Components are ordered source-to-detector: the first element
in the list is closest to the source.
"""
result = np.eye(2, dtype=complex)
for component in components:
result = component.jones_matrix @ result
return result
def build_ssoct_system(wavelength_nm: float) -> np.ndarray:
"""Build complete SS-OCT Jones matrix for given wavelength."""
components = [
OpticalComponent("source_fiber", fiber_jones(2.0, wavelength_nm)),
OpticalComponent("coupler_50_50", coupler_jones(0.5)),
OpticalComponent("circulator", circulator_jones()),
OpticalComponent("catheter_fiber", fiber_jones(1.5, wavelength_nm)),
OpticalComponent("sample", sample_jones(wavelength_nm)),
OpticalComponent("catheter_return", fiber_jones(1.5, wavelength_nm)),
OpticalComponent("circulator_return", circulator_jones()),
OpticalComponent("detector_fiber", fiber_jones(0.5, wavelength_nm)),
]
return cascade(components)
Configuration Format
System configurations are stored in YAML for readability:
system:
name: "SS-OCT Benchtop Prototype"
wavelength_center_nm: 1310
wavelength_bandwidth_nm: 100
components:
- type: fiber
length_m: 2.0
birefringence: 1.0e-4
beat_length_m: 0.013
- type: coupler
splitting_ratio: 0.5
excess_loss_dB: 0.3
- type: circulator
isolation_dB: 40
insertion_loss_dB: 0.7
- type: catheter
length_m: 1.5
rotation_speed_rpm: 6000
sheath_birefringence: 2.5e-4
Validation
We validate the simulation against known analytical results. For a quarter-wave plate at 45°, horizontally polarized input should become right-circularly polarized:
def test_qwp_45():
"""Quarter-wave plate at 45° converts H-pol to RCP."""

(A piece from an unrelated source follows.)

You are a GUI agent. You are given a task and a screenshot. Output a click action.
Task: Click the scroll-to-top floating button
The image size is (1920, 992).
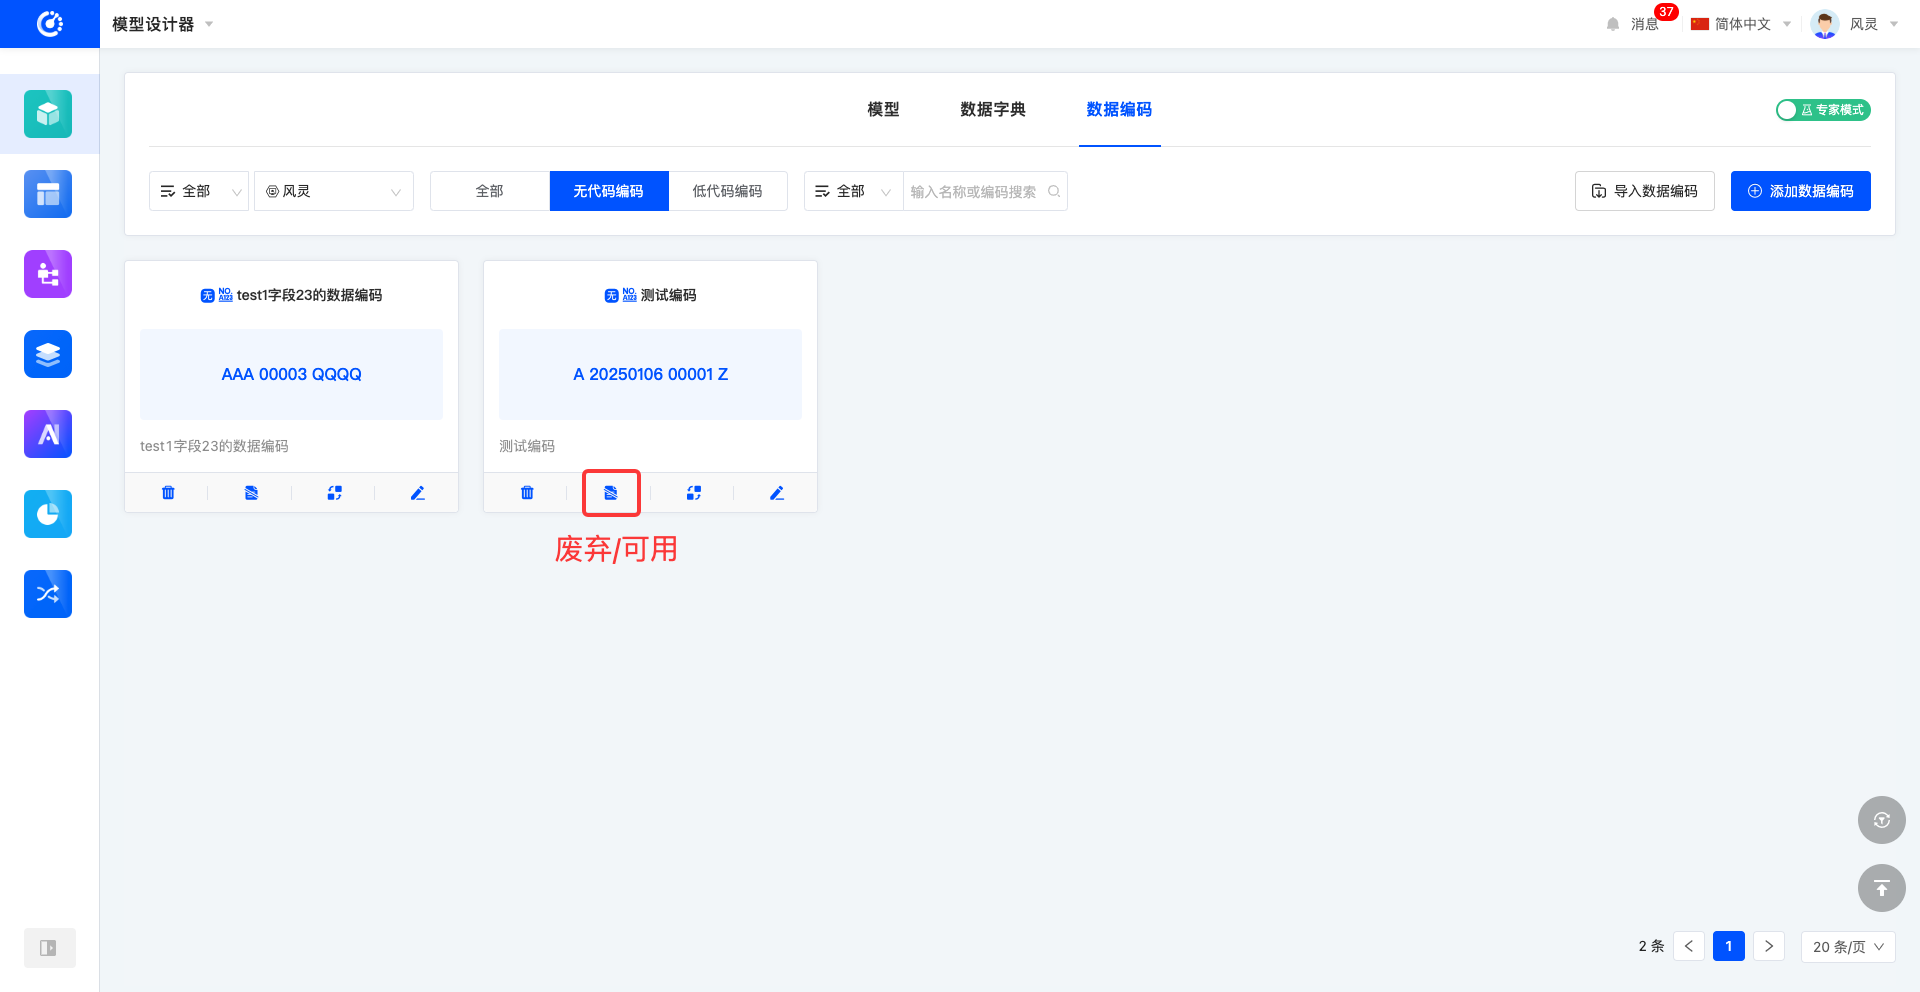pos(1881,888)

qwp = waveplate(np.pi / 2, np.pi / 4)
h_pol = np.array([1, 0], dtype=complex)
output = qwp @ h_pol
expected = np.array([1, -1j]) / np.sqrt(2)
np.testing.assert_allclose(output, expected, atol=1e-10)
The simulation framework is now complete and ready for integration with our spectroscopic inverse algorithm. The full codebase will be released alongside the forthcoming publication.